Football to Hockey: A Flawed Parallel
Football, or soccer, has been an early adopter and an innovation leader in its embrace of performance-tracking technology. For instance, Sportlight is an insights provider and player tracking solution for nearly every Premier League club, providing dynamic movement data for every athlete on the pitch and processing that data in a manner that empowers practitioners and coaches to make more informed decisions and build more effective training and rehabilitation programs. Perhaps you’ve seen another sport featuring a long, flat playing surface with opposing teams attempting to score on each other’s netted goals.
You can probably imagine where we’re headed with this: If football is at the top of the performance-tracking food chain, so to speak, why can’t the same (or similar) technology be easily transferred to hockey? The simplest answer is, it’s complicated. But that doesn’t explain much, and doesn’t help solve hockey’s current performance-tracking challenge.
Technology, Data and Demand: The Next Step for Hockey
At Sportlight, we’re working on solutions that can be easily integrated into the sport, and we’re optimistic that we are closing in on a breakthrough in that regard. There is something of a chicken-or-egg element to the issue, in that the lack of access to advanced tracking technology in hockey has stunted the growth of and demand for performance data in the sport. In turn, that can create difficulties or delays in the innovation of useful sport-specific tech. For example, we know – after years of observation, research, trial and error, and technological development – what “good” running looks like. We understand optimal gait, the general limits of torque on the joints and the inconsistencies and imbalances that represent risk factors to athletes on the pitch.
But what does optimal stride length look like? What is the best approach to load management in hockey? Presumably, there are optimal angles, force ratios and training limits, just as there are in football and other sports – but we don’t yet have the same amount of data in hockey to make more than reasonable assumptions and educated guesses about appropriate thresholds and best practices right now.
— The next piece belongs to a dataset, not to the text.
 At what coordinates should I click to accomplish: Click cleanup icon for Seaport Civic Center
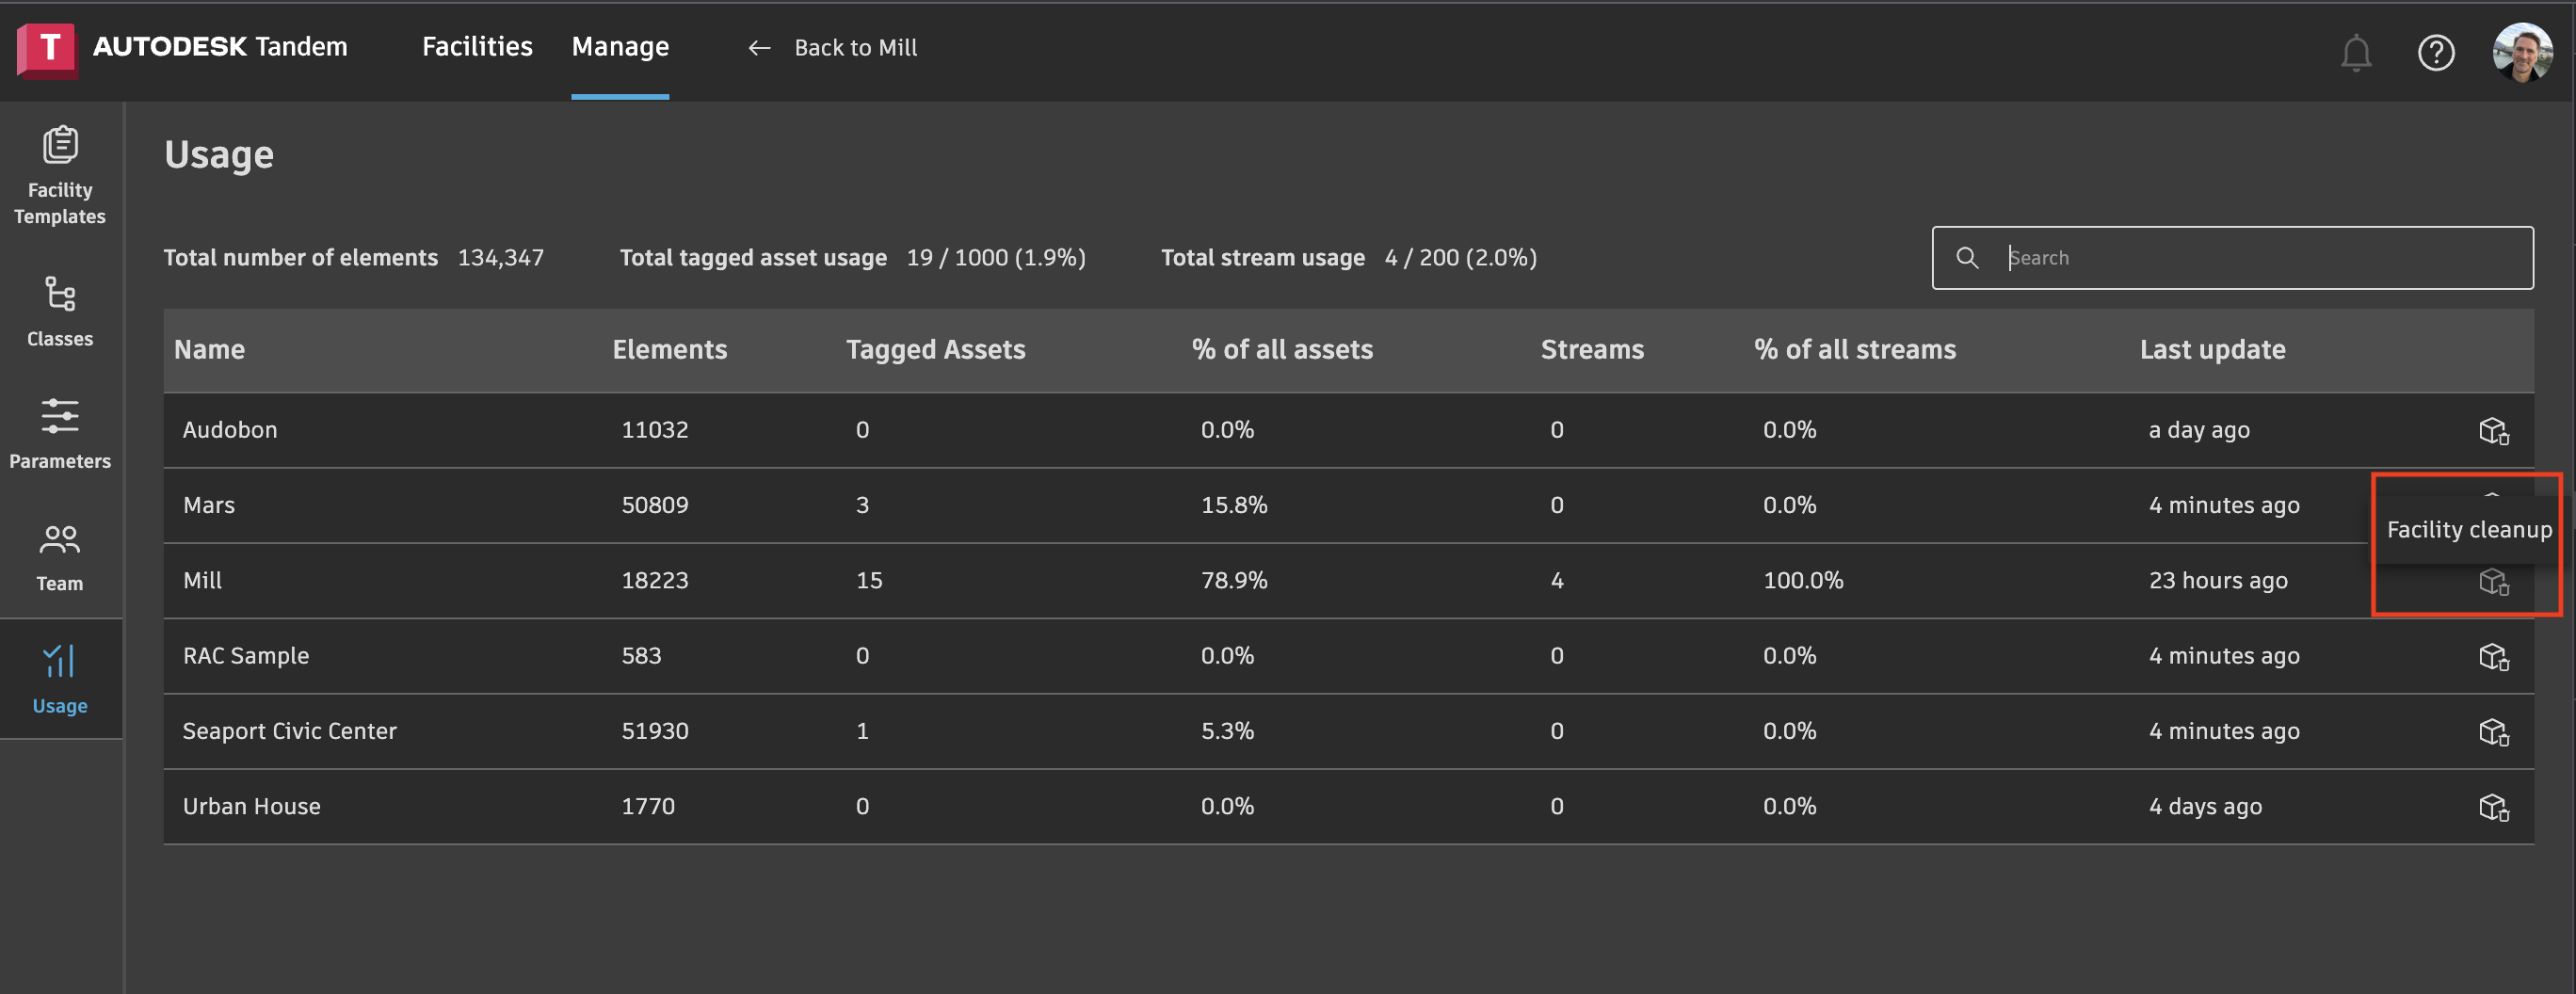point(2493,732)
The good news: With the benefit of artificial intelligence and the collective knowledge earned over years of tracking-tech development, the iterative process continues to get faster. As practitioners, coaches and executives in hockey become more familiar with performance data and tracking technology, and as demand for those tools and the information they gather peaks, the more targeted hockey-specific innovation can become – and the sooner that dynamic, high-quality insights can be accessed by hockey clubs to inform their training programs and tactical decision-making.